O diagnóstico de prostatite não é comumente baseado na biópsia, pois os achados histológicos são inespecíficos e a biópsia de uma prostatite infectada pode resultar em sepse.  A exceção é a prostatite granulomatosa, que pode produzir endurecimento da próstata, levando à biópsia para descartar um câncer de próstata.
Tratamento 
-Alívio da dor 
-Banhos de assento para aliviar a dor e o espasmo. 
-Tratamento medicamentoso
- Tratamento cirúrgico: nos casos refratários ou para drenagem de abscesso.
→ Prevenção: são medidas que evitam o surgimento ou o agravamento de uma doença/condição patológica.
a) Prevenção primária: é a ação tomada para remover causas e fatores de risco de um problema de saúde individual ou populacional antes do desenvolvimento de uma condição clínica.

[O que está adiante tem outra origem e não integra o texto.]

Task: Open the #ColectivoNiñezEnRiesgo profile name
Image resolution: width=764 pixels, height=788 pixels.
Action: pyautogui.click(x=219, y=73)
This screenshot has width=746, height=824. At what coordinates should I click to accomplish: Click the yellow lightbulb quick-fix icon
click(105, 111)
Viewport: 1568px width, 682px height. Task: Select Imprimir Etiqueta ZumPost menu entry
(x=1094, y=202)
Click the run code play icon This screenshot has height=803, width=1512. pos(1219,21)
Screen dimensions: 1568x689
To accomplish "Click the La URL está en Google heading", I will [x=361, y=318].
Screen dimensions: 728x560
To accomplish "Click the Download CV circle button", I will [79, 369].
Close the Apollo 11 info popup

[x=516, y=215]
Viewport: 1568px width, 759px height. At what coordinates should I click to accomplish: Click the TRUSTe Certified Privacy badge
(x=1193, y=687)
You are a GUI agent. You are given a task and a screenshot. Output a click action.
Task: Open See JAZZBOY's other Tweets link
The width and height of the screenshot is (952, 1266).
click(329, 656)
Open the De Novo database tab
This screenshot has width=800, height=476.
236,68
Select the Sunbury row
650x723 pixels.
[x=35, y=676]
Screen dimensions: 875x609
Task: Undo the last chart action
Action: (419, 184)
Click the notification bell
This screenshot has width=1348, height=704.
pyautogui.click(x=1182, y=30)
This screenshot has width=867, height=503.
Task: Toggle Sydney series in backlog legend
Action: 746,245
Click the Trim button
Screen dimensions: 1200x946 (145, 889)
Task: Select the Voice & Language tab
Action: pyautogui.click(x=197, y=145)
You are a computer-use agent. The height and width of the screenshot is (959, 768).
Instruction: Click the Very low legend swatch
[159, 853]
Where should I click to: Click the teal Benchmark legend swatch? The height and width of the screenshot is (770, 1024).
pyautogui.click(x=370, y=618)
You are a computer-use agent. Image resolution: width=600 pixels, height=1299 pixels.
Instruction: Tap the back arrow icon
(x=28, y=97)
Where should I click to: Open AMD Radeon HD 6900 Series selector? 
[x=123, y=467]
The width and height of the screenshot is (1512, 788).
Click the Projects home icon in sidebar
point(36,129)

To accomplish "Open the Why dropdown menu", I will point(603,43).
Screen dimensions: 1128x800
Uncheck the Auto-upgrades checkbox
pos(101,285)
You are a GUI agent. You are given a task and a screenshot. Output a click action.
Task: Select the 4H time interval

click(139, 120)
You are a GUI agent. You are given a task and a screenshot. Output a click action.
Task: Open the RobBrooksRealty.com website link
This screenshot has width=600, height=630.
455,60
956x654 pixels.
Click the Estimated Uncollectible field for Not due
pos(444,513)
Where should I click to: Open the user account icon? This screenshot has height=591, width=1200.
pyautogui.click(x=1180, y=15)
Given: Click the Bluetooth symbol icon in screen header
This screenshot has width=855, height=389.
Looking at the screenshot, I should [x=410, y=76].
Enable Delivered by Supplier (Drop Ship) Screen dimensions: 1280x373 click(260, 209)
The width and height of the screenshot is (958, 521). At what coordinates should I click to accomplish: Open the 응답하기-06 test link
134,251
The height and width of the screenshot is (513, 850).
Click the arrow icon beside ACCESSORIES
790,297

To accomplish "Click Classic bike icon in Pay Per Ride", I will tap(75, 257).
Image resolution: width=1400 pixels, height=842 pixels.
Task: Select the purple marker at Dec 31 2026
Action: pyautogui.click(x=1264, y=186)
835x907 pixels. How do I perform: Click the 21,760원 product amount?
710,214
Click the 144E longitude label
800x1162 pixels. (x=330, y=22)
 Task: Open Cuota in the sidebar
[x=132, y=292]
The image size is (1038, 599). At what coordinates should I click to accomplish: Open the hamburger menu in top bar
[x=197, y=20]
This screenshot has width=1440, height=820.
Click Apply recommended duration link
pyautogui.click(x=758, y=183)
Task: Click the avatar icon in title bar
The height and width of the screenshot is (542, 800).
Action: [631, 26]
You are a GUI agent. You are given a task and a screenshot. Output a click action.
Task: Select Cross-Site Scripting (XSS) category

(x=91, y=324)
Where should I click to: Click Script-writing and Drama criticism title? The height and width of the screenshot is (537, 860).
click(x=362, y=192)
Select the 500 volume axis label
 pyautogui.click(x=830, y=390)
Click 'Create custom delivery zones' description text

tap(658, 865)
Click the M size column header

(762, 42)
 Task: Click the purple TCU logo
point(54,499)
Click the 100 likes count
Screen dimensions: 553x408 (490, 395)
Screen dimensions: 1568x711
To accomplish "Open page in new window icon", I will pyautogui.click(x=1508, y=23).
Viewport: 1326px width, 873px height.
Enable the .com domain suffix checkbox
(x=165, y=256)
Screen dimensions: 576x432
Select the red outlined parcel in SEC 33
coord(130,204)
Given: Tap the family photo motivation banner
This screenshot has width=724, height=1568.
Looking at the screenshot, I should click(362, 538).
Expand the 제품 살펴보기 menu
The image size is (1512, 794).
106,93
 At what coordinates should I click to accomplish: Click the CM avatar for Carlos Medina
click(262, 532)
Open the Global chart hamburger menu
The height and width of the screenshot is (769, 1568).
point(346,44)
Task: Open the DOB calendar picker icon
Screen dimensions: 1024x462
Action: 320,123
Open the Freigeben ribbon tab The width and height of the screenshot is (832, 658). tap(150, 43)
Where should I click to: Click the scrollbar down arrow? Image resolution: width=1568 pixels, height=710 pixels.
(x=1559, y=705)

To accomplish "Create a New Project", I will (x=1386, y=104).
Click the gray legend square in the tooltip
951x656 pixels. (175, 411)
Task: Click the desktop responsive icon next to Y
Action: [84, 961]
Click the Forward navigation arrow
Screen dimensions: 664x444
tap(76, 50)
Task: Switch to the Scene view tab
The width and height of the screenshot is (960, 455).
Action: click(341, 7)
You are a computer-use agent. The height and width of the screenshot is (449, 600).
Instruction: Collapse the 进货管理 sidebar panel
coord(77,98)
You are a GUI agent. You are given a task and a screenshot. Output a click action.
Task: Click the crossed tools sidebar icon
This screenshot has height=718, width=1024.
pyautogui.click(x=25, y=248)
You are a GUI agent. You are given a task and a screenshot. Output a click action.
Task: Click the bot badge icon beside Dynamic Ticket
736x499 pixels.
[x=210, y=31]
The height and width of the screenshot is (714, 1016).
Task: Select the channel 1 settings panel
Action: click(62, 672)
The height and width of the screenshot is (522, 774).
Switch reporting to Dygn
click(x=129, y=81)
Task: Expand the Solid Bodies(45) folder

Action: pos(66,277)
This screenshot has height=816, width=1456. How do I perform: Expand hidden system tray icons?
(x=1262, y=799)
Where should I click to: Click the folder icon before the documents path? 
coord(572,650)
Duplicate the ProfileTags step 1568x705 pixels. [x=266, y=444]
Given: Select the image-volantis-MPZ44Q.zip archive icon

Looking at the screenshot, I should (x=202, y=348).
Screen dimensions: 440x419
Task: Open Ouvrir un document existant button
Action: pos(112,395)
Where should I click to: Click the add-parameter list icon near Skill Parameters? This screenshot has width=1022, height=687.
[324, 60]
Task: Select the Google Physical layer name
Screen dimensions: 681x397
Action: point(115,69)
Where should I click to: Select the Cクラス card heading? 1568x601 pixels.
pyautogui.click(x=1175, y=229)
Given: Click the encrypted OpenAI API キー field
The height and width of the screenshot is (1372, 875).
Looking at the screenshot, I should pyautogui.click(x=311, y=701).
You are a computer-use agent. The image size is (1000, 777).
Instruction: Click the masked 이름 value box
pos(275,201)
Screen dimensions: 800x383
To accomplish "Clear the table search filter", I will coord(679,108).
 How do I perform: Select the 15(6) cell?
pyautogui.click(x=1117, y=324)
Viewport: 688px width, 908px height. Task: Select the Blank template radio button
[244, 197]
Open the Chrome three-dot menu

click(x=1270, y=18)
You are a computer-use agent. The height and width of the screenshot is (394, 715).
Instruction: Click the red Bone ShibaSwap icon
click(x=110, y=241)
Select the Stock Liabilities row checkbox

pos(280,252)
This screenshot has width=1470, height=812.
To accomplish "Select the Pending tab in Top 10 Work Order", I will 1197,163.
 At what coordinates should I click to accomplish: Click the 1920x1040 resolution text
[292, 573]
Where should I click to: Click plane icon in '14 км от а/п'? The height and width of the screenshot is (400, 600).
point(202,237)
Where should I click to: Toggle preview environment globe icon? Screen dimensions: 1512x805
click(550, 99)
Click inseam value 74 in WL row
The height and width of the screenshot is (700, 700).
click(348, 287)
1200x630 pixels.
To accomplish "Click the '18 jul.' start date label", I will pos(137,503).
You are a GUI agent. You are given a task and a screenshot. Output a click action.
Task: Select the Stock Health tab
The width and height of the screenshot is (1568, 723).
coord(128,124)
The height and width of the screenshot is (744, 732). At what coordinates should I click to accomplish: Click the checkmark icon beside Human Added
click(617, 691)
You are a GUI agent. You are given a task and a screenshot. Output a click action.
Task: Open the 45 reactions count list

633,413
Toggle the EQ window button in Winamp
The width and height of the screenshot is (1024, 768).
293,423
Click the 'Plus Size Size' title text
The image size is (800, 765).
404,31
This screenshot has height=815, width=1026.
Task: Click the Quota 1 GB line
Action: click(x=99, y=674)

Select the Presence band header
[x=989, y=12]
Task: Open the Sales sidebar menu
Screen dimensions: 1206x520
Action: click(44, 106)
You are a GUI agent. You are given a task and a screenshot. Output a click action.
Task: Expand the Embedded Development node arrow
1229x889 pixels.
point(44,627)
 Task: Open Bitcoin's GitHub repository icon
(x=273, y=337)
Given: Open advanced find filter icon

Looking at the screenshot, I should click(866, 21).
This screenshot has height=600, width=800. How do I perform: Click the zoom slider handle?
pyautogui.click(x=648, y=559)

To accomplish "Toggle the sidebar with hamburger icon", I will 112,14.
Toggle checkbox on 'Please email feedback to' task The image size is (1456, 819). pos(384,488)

Inclui promoção da saúde e proteção específica (ex.: imunização, uso de preservativos)
b) Prevenção secundária: é a ação realizada para detectar um problema de saúde em estágio inicial, muitas vezes em estágio subclínico, no indivíduo ou na população, facilitando o diagnóstico definitivo, o tratamento e reduzindo ou prevenindo sua disseminação e os efeitos de longo prazo (ex.: rastreamento, diagnóstico precoce).
c) Prevenção terciária: é a ação implementada para reduzir em um indivíduo ou população os prejuízos funcionais consequentes de um problema agudo ou crônico, incluindo reabilitação (ex.: prevenir complicações do diabetes, reabilitar paciente pós-infarto – IAM ou acidente vascular cerebral).
d) Prevenção quaternária: é a detecção de indivíduos em risco de intervenções, diagnósticas e/ou terapêuticas, excessivas para protegê-los de novas intervenções médicas inapropriadase sugerir-lhes alternativas eticamente aceitáveis.
»	Primária: ações voltadas para atuar no controle dos fatores pré-patogênicos, evitando o aparecimento do estímulo e, consequentemente, da doença.
»	Secundária: o foco é o indivíduo que já adquiriu a doença e precisa de ações que evitem o agravo ou a morte, como diagnóstico, tratamento precoce e limitação da invalidez.
»	Terciária: consiste na prevenção ou melhora da incapacidade, sendo a atividade de reabilitação seu principal trabalho.